TEXT SEGMENT »
++++++++++++++++++++
Wisconsin Labor and Industry Review Commission --
Summary of Wisconsin Court Decision relating to Unemployment Insurance

Subject: Brian G. Kilgore (Hearing No. 96201019EC) v. Wisconsin Indianhead Technical College and Labor and Industry Review Commission, Case 96-CV-318 (Wis. Cir. Ct., Douglas Co., March 26, 1997)

Digest Codes:  VL 1007.15   VL 1014   VL 1023.01

The employe worked for about four years as a custodian. He was videotaped removing food from the employer’s food service area and going through the desks and file drawers of other employes. As a result, he was scheduled to meet with representatives of the employer and the union in a disciplinary meeting, but he did not attend the meeting. The employer and the union representatives did meet, and after the employer indicated its intention to implement discharge proceedings, the union representative asked whether the employer would be willing to accept the employe’s resignation. The employer indicated it would, and the union representative subsequently advised the employe to resign rather than face disciplinary proceedings. The employe resigned.
++++++++++++++++++++
THE TASKS »
1. Edit the case summary from "The employe worked" to "The employe resigned.", changing "custodian" to "janitor".
2. Answer these questions from the case summary.
(a) In which county's circuit court was the case decided?
(b) For about how long did the employee work as a custodian?
(c) Who asked whether the employer would accept the employee's resignation?

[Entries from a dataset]
++++++++++++++++++++
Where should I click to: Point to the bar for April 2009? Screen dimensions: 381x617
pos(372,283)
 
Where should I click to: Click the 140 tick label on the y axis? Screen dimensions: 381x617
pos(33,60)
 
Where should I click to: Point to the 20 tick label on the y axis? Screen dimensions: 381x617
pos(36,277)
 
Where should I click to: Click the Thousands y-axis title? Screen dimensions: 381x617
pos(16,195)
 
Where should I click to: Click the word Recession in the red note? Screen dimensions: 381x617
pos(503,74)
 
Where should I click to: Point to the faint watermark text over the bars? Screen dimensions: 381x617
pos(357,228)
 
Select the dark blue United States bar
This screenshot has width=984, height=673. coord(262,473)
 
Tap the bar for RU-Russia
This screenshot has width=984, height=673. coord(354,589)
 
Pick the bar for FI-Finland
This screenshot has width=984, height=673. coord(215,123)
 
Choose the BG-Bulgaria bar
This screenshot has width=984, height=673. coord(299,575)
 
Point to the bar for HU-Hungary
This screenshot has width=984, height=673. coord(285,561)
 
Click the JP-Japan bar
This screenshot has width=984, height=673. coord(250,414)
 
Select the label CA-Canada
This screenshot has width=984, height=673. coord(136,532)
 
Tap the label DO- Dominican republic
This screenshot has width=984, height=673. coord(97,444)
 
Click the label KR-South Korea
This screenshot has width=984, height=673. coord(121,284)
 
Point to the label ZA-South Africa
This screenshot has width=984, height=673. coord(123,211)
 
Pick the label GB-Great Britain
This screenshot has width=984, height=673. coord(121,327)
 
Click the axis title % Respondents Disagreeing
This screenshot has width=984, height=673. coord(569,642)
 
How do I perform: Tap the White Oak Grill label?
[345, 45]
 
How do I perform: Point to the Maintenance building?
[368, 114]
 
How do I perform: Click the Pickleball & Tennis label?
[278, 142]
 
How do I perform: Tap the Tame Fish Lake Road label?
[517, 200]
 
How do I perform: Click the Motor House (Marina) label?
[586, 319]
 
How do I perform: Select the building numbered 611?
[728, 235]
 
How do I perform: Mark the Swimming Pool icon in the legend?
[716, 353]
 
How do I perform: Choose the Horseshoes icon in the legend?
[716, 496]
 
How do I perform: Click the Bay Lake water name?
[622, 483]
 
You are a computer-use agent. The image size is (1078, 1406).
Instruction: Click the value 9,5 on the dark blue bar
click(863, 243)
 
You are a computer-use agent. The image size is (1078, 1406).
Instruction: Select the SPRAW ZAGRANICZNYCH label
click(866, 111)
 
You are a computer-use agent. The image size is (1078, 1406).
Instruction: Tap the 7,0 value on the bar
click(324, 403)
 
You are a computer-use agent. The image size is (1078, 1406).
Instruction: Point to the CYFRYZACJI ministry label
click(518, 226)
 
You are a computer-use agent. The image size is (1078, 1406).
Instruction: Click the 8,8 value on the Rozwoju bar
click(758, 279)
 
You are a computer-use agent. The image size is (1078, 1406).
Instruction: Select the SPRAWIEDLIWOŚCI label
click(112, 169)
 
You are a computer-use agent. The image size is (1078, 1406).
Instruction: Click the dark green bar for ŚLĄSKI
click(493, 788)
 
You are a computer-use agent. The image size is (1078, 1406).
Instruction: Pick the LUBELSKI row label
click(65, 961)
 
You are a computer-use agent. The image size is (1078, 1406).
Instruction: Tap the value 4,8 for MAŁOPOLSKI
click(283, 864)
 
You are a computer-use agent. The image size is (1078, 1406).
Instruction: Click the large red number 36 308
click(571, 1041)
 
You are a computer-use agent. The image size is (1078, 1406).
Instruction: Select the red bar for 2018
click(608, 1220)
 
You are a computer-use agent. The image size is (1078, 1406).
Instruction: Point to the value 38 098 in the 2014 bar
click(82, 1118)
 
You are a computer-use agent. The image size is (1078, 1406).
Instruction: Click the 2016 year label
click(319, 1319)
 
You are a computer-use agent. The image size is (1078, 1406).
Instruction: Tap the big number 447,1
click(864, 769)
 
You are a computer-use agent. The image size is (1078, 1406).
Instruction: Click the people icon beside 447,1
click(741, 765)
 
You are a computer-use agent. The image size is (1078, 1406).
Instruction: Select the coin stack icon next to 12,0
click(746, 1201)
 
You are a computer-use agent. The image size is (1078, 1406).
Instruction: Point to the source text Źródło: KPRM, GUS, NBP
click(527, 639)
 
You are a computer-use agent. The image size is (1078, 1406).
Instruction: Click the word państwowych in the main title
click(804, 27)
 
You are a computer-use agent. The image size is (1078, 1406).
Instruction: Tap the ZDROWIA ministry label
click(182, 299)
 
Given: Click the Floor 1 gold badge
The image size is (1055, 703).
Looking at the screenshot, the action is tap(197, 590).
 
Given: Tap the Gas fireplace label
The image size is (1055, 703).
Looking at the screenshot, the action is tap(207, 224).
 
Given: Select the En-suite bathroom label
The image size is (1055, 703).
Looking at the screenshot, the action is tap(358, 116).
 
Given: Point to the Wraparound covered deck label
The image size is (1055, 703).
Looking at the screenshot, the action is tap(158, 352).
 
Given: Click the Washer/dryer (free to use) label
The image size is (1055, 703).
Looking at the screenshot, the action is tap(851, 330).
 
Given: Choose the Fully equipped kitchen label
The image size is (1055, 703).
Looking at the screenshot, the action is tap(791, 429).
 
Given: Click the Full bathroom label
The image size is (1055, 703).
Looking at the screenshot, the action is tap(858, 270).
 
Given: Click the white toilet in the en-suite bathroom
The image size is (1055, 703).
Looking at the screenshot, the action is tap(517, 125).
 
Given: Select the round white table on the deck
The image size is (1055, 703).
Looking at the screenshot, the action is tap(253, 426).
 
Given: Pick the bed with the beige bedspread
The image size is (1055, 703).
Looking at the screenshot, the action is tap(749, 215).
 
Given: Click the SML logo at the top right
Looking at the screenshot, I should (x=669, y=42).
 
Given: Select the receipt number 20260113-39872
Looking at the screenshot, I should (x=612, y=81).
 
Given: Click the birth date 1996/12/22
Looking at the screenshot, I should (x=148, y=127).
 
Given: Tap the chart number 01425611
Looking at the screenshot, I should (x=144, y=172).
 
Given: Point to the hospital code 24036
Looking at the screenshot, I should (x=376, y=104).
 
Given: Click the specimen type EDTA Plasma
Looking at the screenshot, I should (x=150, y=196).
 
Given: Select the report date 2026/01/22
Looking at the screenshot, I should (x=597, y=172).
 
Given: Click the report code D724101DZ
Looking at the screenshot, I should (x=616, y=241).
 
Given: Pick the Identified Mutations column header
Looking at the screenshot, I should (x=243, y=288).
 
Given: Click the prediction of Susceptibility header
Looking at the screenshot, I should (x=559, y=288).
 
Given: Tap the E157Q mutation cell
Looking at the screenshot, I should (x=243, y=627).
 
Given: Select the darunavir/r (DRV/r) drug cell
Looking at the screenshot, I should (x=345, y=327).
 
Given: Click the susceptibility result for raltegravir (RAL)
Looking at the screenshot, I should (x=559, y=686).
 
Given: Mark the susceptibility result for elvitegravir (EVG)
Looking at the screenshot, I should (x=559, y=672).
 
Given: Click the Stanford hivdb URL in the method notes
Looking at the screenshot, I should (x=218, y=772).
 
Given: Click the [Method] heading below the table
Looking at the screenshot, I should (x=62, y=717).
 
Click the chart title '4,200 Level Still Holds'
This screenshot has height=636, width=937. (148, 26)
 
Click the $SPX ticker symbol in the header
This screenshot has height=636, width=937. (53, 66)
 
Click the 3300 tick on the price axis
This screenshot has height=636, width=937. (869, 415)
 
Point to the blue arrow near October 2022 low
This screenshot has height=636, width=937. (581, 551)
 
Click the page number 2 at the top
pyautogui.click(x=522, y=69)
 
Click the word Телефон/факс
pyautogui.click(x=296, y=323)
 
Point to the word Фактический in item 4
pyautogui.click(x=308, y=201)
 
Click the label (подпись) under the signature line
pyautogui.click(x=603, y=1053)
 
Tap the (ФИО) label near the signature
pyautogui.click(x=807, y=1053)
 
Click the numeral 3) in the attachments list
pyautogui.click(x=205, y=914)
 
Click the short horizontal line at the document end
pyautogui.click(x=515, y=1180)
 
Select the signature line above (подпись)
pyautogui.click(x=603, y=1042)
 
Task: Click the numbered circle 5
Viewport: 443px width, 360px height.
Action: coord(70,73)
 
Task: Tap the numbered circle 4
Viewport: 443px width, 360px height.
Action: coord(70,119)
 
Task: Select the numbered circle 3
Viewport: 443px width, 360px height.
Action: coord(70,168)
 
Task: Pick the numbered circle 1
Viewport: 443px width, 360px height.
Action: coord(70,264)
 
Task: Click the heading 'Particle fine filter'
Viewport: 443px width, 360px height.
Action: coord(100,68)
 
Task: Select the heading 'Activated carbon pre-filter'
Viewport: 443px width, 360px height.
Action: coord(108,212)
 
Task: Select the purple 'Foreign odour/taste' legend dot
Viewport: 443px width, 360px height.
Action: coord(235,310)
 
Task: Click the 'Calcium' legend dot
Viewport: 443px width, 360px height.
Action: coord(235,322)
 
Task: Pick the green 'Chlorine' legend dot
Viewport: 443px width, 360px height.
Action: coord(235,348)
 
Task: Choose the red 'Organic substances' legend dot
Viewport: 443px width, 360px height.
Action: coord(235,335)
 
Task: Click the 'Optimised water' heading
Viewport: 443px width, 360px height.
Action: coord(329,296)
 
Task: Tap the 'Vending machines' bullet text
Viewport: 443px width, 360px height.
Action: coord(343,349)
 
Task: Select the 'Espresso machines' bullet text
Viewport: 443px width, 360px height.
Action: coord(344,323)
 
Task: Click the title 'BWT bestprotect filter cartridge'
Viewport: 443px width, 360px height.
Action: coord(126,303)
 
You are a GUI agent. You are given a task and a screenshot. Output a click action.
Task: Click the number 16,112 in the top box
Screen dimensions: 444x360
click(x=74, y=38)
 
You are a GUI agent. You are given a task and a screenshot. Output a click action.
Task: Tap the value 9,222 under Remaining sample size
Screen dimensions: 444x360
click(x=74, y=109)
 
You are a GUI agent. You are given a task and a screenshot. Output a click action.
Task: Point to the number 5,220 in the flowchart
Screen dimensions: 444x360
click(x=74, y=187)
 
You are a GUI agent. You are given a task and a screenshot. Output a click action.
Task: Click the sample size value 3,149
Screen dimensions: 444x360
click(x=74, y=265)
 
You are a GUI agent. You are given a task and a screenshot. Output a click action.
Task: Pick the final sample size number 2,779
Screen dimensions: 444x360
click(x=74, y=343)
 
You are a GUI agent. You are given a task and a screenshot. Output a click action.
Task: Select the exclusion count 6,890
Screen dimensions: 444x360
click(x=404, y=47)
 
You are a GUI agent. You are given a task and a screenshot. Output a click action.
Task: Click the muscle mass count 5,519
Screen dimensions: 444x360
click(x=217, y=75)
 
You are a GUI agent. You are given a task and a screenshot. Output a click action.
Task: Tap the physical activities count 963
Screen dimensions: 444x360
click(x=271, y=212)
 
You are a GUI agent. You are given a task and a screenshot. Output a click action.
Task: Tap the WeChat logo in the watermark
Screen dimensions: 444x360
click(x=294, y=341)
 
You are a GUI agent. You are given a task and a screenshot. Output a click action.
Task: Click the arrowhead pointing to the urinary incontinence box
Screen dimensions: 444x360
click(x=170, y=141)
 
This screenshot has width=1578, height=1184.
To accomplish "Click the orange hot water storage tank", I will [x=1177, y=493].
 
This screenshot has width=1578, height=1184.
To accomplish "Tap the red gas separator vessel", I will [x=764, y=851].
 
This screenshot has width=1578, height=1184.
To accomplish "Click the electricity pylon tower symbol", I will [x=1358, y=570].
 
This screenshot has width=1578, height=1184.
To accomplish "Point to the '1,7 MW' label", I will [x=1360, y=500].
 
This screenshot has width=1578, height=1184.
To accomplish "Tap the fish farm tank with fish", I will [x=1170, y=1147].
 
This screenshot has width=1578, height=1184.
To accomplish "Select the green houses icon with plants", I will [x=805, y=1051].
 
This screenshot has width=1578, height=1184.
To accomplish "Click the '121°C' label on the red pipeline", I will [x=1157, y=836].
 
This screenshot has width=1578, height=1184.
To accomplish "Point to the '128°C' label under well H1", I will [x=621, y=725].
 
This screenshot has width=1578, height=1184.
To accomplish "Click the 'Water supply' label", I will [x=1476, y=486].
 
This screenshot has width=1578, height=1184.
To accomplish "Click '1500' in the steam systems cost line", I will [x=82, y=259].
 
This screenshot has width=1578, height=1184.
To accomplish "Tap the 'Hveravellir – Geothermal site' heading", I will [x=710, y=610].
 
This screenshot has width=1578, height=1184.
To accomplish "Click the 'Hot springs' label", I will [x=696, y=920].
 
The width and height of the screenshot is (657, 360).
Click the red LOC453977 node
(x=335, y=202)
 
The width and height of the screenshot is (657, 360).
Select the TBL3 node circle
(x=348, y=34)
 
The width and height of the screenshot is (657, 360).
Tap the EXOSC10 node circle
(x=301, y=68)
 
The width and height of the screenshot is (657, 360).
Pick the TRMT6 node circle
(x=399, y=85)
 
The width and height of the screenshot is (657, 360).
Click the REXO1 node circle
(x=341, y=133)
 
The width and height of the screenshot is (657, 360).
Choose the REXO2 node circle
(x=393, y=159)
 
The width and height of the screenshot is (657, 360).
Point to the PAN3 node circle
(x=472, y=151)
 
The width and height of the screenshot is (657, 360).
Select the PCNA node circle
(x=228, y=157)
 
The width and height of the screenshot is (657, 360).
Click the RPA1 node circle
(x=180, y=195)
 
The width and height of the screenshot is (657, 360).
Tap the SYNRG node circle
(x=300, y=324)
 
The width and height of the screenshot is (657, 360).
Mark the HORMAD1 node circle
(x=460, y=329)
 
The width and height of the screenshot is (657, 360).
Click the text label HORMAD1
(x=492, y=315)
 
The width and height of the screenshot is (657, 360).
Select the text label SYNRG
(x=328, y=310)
++++++++++++++++++++
THE REPLIES »
1.
The employe worked for about four years as a janitor. He was videotaped removing food from the employer’s food service area and going through the desks and file drawers of other employes. As a result, he was scheduled to meet with representatives of the employer and the union in a disciplinary meeting, but he did not attend the meeting. The employer and the union representatives did meet, and after the employer indicated its intention to implement discharge proceedings, the union representative asked whether the employer would be willing to accept the employe’s resignation. The employer indicated it would, and the union representative subsequently advised the employe to resign rather than face disciplinary proceedings. The employe resigned.

2.
(a) Douglas County
(b) About four years
(c) The union representative